**THE PROBLEM**:
Write out the stretch of the material from the line containing "At what coordinates should I click to accomplish: Select" through the end, both ends included. Leave the pictures out of your answer.

**EXTRACTED DATA**:
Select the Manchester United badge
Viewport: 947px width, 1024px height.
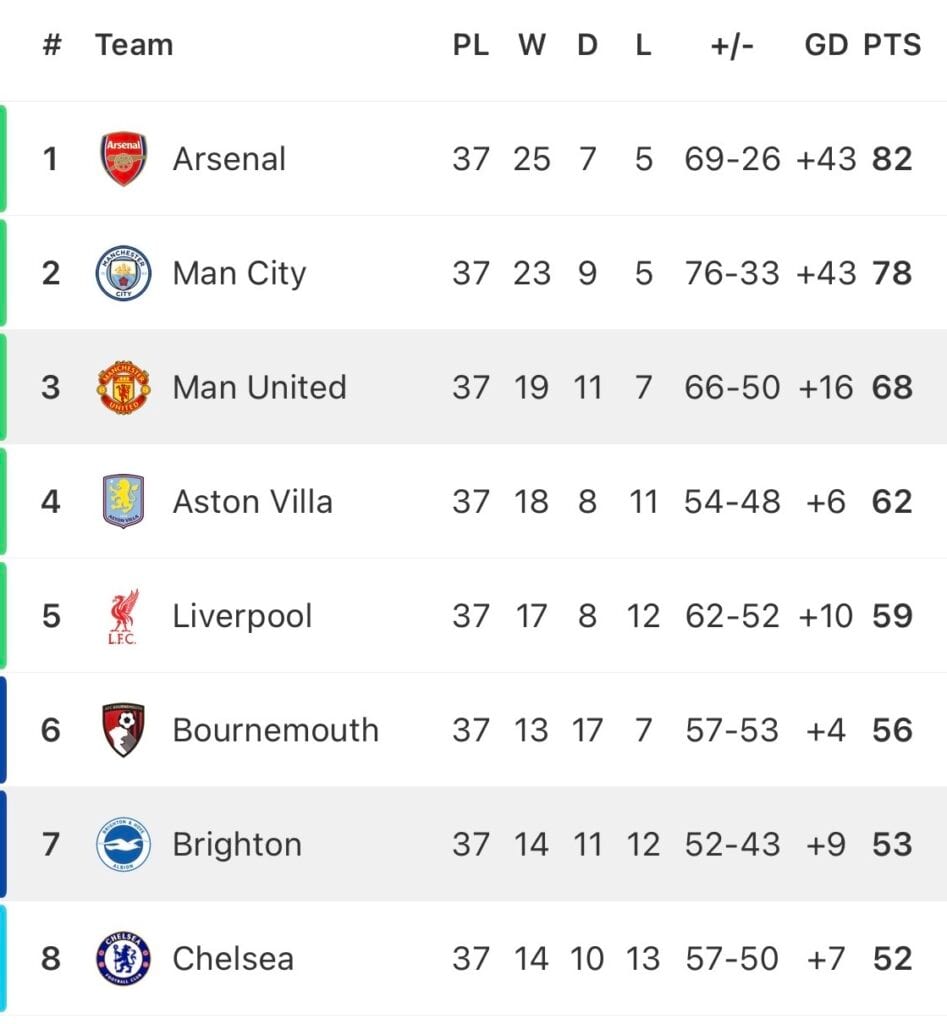point(123,387)
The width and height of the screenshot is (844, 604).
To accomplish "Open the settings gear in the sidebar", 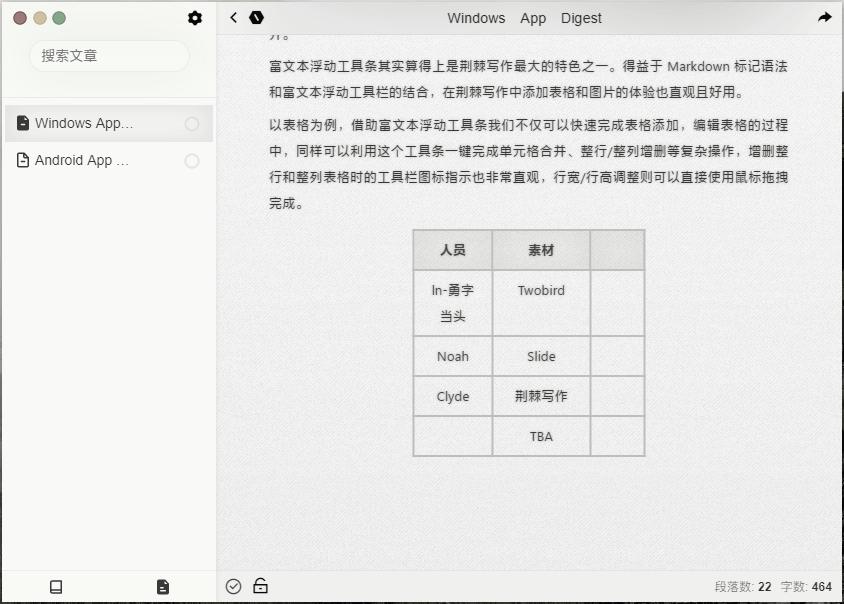I will tap(195, 17).
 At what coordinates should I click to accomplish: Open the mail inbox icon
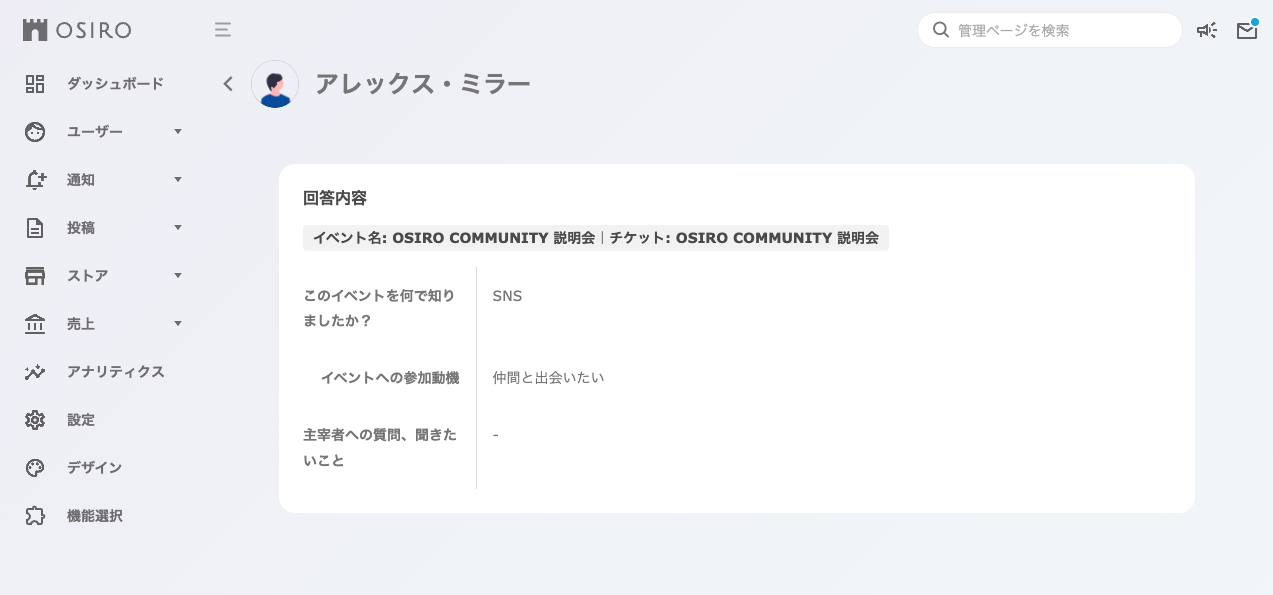[1246, 30]
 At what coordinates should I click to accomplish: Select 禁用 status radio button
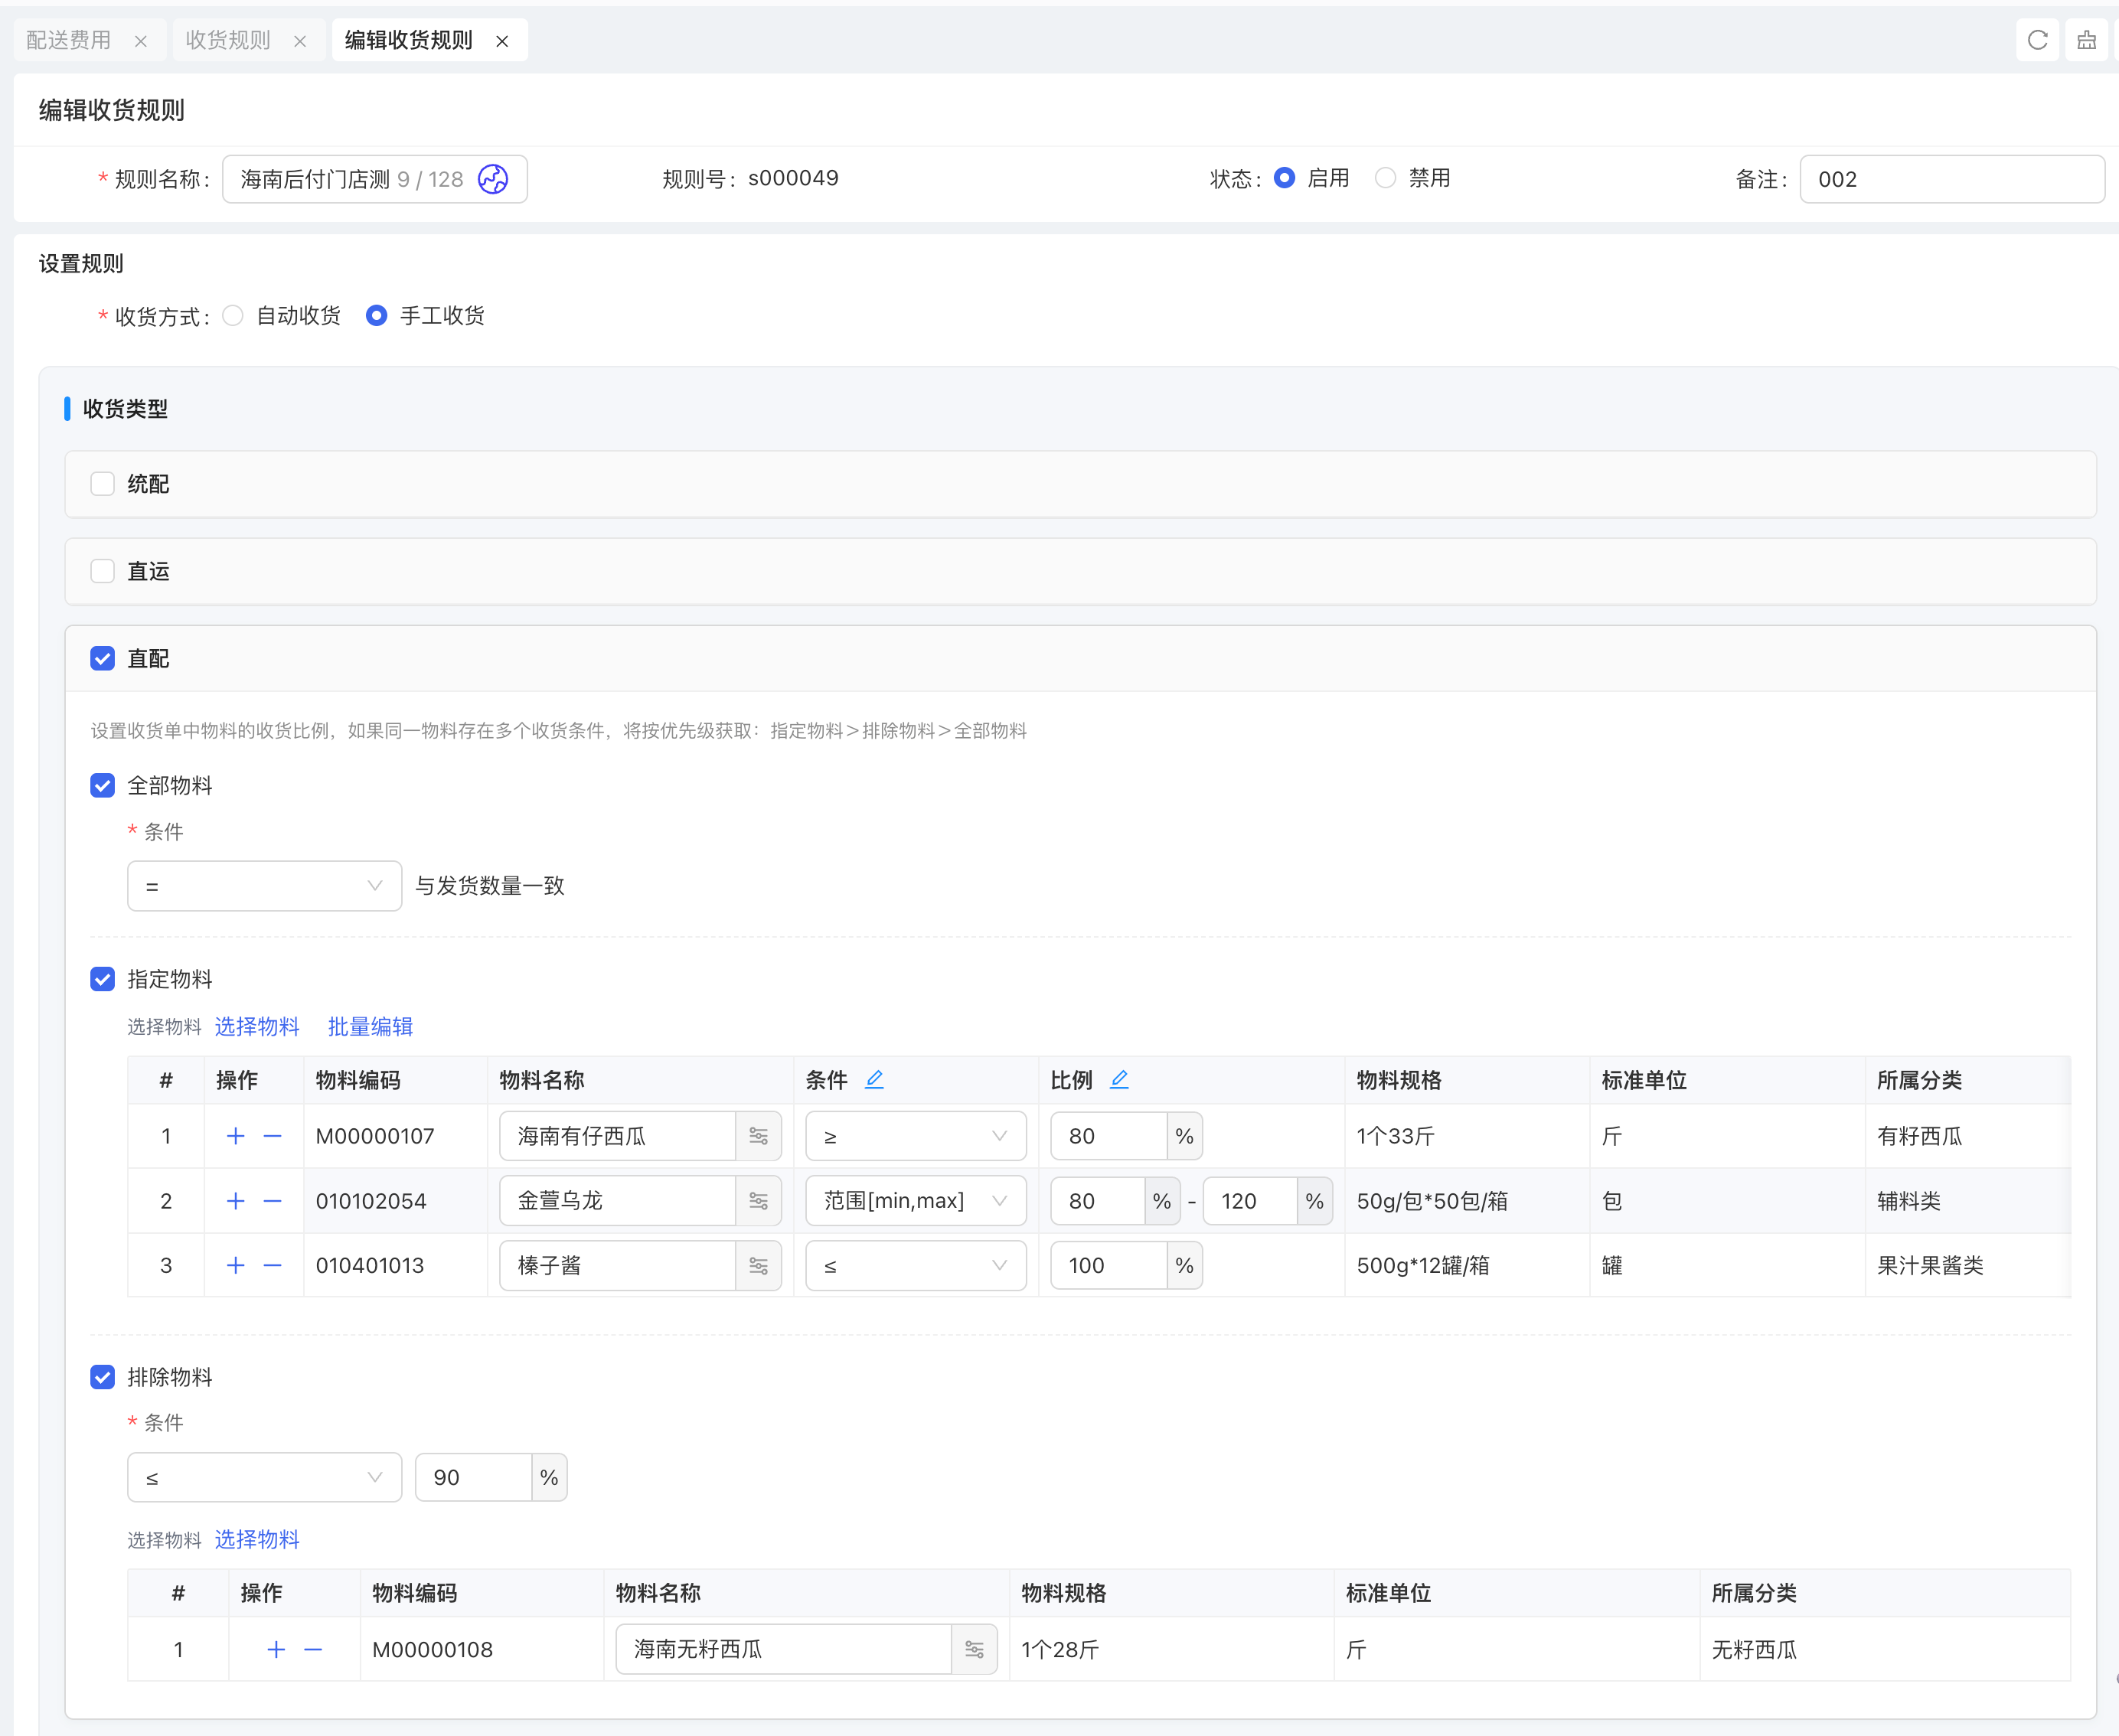pos(1385,178)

**RESPONSE**:
 At what coordinates should I click to accomplish: Select 禁用 status radio button
pos(1385,178)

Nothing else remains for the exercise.